I have a dataframe (df) with multiple columns, and want to check if a group of potential variables may predict an outcome.
My dataframe would be something like this:
df <- data.frame(
dependent_variable = c("A", "A","A","B","B"),
variable1 = c("3","5","2","1","6"),
variable2 = c("4","2","3","4","0"),
variable3 = c("b","c","b","a","c"),
variable4 = c("13","6","20","8","10"),
variable5 = c("5","5","2","3","1"),
variable6 = c("group1","group1","group2","group2","group2"),
variable7 = c("1","2","1","3","2"))
From previous analyses, I know that one of the variables is an actual predictor, so I am interested in a model with two covariates to start.

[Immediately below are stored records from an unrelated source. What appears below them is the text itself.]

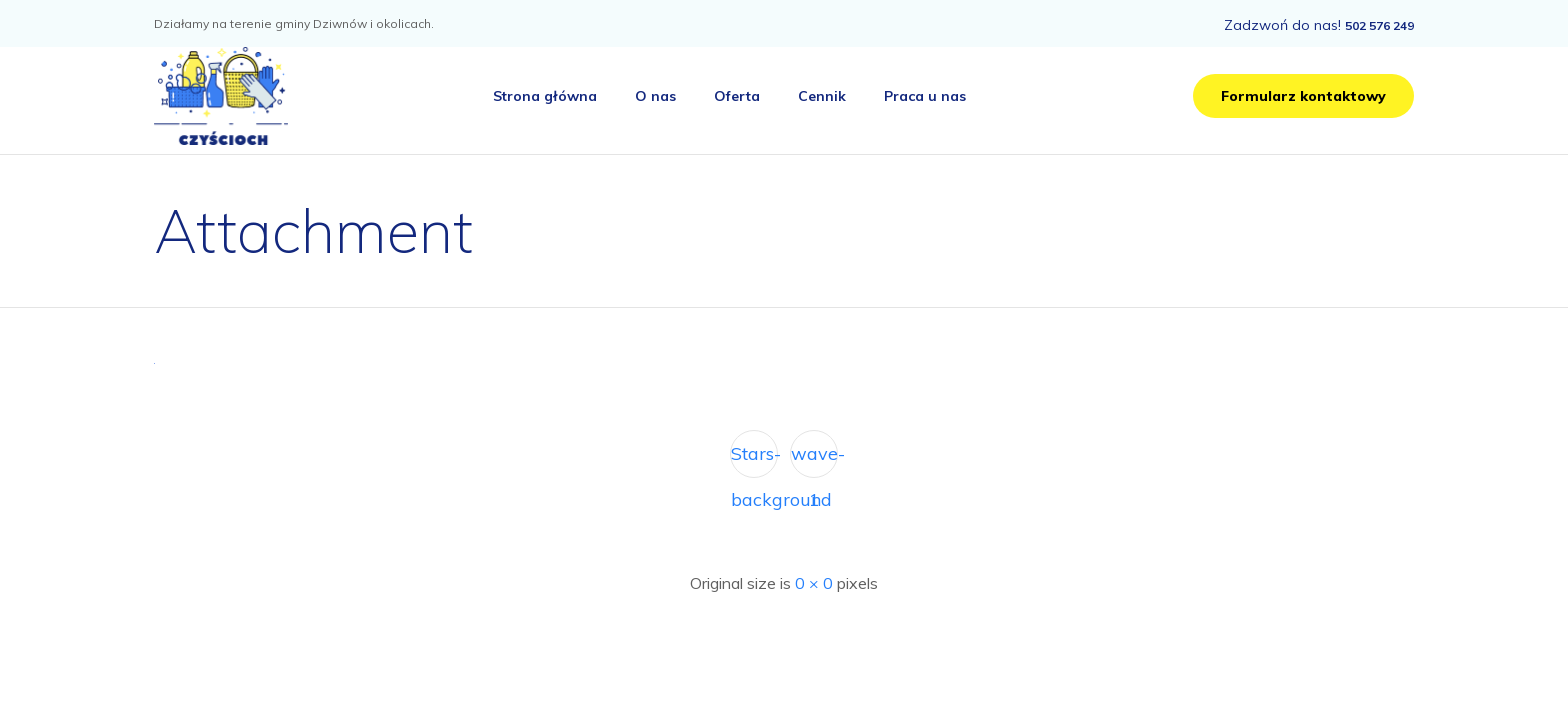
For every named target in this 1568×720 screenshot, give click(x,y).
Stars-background (754, 460)
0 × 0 (814, 583)
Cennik (822, 96)
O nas (655, 96)
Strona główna (545, 96)
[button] (1303, 96)
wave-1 (814, 460)
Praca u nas (925, 96)
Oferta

Then, I first create an empty dataframe to store all the information I may require to compare my models:
results <- data.frame(variable = character(), coefficient = numeric(), p_value = numeric(), AIC = numeric(), stringsAsFactors = FALSE)
Then I wrote the next loop to iterate the model across the potential predictors:
# dependent_variable: my outcome
predictor_variables <- c("variable1", "variable2", "variable3", "variable4", "variable5")
# Loop to iterate across my independent variables
for (variable in predictor_variables) {
# formula
formula <- paste("dependent_variable", paste("~", paste(variable, collapse = "+")))
# logistic model
model <- glm(formula, data = df, family = "binomial")
# Coefficients and p-values
coefficients <- coef(model)
p_values <- summary(model)$coefficients[, "Pr(>|z|)"]
# Akaike information criterion
aic <- AIC(model)
# Store the results in the dataframe
results <- rbind(results, data.frame(variable = variable, coefficient = coefficients[2], p_value = p_values[2], AIC = aic))
}
There is a problem in the formula because I get this error message back:
Error in terms.formula(formula, data = data) :
invalid model formula in ExtractVars
Thanks if someone knows how to fix it!